Extracted data:
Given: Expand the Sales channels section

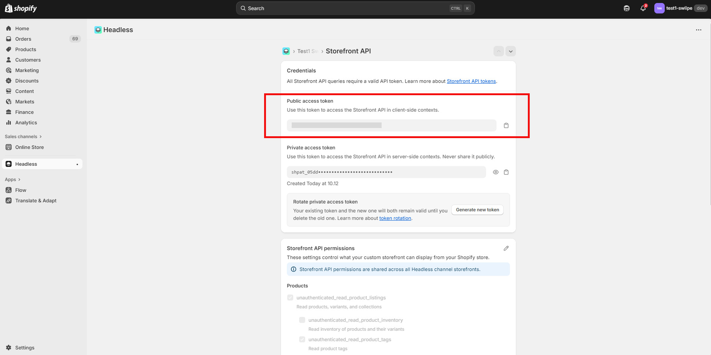Looking at the screenshot, I should click(x=23, y=137).
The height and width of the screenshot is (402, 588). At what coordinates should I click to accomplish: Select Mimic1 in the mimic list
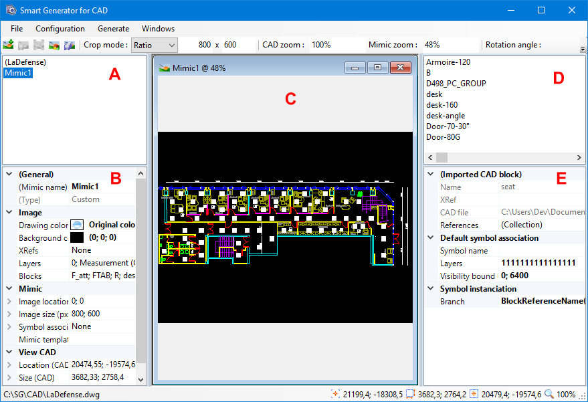(x=17, y=73)
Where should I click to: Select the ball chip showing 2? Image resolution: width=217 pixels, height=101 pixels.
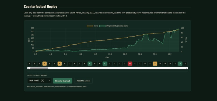70,64
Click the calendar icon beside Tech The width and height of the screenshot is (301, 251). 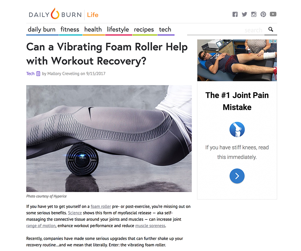[x=38, y=74]
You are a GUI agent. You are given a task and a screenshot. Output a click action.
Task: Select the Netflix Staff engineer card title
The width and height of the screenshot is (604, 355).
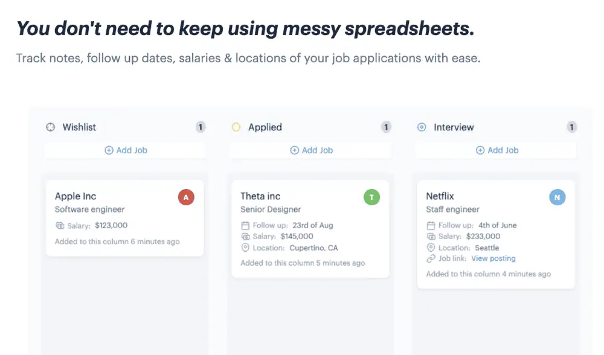[x=440, y=196]
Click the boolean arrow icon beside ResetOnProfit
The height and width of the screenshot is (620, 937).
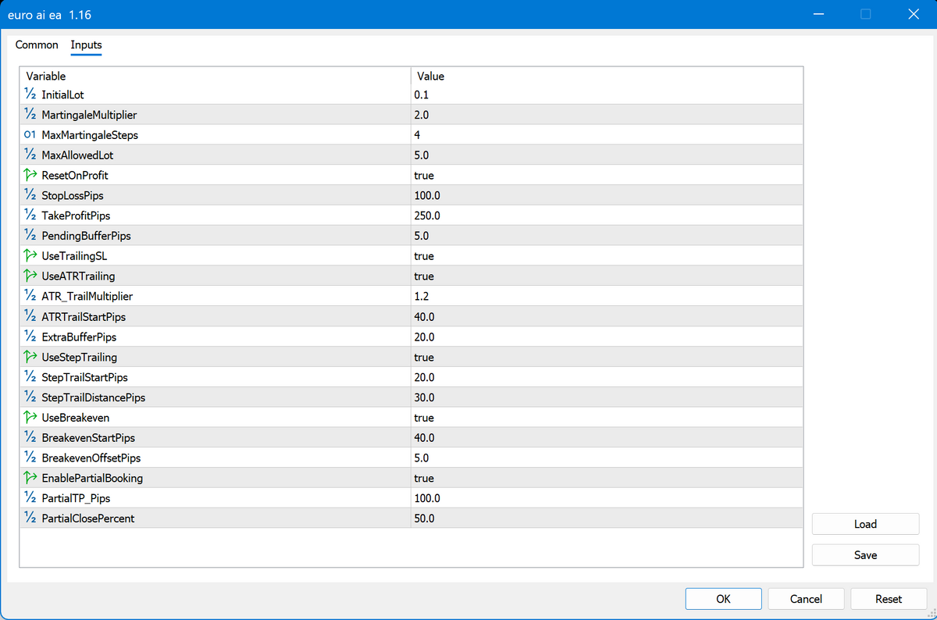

Your instructions:
Restate exactly the lines that start at the "Task: Select the" line and end with the last line of the material above, leaving out the pictures.

Answer area:
Task: Select the Netflix Staff engineer card title
The width and height of the screenshot is (604, 355).
[x=440, y=196]
Click the boolean arrow icon beside ResetOnProfit
The height and width of the screenshot is (620, 937).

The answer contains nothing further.